Research presented by investigators at Thomas Jefferson University Hospital at the 51st ASTRO Annual Meeting says that positron emission tomography (PET) imaging of non-small cell lung cancer prior to receiving radiation therapy should not be the basis for determining areas that may benefit from higher doses of radiation.
Some studies suggest that areas that have the highest amount of hypermetabolic activity on PET scan before treatment are the areas most likely to have increased activity after treatment, according to Nitin Ohri, M.D., a resident in Radiation Oncology at Thomas Jefferson University Hospital. Dr. Ohri analyzed this theory in the Jefferson patient population.
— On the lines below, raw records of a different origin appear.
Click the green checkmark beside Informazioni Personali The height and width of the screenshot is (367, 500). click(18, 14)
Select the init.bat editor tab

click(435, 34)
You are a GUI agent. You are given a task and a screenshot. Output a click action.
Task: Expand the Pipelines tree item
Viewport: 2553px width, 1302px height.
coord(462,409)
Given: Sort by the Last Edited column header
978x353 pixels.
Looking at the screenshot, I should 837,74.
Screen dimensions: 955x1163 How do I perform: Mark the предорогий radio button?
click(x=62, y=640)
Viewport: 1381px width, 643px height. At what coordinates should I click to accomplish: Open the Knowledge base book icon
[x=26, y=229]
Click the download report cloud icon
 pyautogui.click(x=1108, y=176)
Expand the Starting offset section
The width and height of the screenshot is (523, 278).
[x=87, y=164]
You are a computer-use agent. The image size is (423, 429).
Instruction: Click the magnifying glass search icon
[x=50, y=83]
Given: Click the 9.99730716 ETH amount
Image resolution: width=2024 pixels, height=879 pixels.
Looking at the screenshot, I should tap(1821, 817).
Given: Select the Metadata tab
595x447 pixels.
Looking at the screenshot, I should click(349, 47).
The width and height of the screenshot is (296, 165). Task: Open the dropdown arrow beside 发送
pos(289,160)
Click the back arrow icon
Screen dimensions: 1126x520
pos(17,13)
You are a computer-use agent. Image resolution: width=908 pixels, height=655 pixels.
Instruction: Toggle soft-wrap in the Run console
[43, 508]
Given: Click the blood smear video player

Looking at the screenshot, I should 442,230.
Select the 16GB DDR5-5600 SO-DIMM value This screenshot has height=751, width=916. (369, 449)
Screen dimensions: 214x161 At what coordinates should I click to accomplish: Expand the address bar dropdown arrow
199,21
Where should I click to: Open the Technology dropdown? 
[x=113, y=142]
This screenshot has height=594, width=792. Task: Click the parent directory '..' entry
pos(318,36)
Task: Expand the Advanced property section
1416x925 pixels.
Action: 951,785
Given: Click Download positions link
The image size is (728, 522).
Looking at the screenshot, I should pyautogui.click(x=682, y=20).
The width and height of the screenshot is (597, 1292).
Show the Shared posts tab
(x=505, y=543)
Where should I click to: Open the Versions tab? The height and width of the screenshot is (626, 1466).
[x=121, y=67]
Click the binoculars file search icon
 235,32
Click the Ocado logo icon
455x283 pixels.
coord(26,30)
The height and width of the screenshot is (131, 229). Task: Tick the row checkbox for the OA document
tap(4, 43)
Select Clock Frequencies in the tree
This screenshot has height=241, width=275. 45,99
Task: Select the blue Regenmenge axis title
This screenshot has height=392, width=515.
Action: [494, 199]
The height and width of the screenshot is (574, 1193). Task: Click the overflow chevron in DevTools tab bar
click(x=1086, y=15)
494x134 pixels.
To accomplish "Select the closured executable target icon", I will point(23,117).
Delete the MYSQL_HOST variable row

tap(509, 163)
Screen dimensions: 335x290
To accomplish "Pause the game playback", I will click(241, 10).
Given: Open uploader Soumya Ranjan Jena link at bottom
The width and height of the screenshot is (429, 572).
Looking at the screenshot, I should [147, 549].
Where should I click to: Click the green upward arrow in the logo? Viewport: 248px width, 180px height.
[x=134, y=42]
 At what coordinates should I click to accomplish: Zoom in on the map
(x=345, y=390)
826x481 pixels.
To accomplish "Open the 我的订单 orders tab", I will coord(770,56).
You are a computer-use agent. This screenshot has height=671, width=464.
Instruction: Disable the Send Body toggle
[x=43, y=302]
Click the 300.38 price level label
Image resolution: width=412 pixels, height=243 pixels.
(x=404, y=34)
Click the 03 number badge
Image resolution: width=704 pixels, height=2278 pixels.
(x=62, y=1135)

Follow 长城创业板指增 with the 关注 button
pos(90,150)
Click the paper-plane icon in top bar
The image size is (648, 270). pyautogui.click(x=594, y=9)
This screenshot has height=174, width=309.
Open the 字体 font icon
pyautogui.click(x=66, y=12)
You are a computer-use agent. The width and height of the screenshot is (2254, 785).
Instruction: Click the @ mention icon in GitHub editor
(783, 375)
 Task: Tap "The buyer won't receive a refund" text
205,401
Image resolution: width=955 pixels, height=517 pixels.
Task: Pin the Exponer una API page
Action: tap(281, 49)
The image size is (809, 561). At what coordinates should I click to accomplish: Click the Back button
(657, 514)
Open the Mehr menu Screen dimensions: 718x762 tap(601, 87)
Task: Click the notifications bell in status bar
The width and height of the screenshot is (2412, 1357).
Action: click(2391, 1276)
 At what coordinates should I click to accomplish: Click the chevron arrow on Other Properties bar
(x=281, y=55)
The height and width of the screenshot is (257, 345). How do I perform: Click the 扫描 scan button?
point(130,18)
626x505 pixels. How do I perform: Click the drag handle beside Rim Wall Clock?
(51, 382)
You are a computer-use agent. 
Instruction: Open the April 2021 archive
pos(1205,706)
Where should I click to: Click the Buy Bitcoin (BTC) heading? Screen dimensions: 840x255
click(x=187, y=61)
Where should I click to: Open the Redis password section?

"Investigators are looking to PET imaging find ways to predict if any part of the tumor would benefit from a higher radiation dose," Dr. Ohri said. "I wanted to see if residual activity on a scan after treatment correlates with the activity pattern on a scan done before treatment."
Dr. Ohri looked at the PET scans of 43 patients, of which 15 had significant activity on the scans both before and after treatment. He set up a coordinate system that divided tumors into nine regions or 17 regions for larger tumors. He then correlated the activity in the regions both before and after treatment.
He found that in some patients, the activity pattern was in similar regions before and after treatment. However, there were some patients who showed activity in completely different areas after treatment than there was before treatment.
"It's not sufficient to increase the dose to areas that are especially active on PET imaging before treatment and expect that to improve the control rate," Dr. Ohri said. "It may be more appropriate to do a scan halfway through treatment and plan additional radiation dose around that."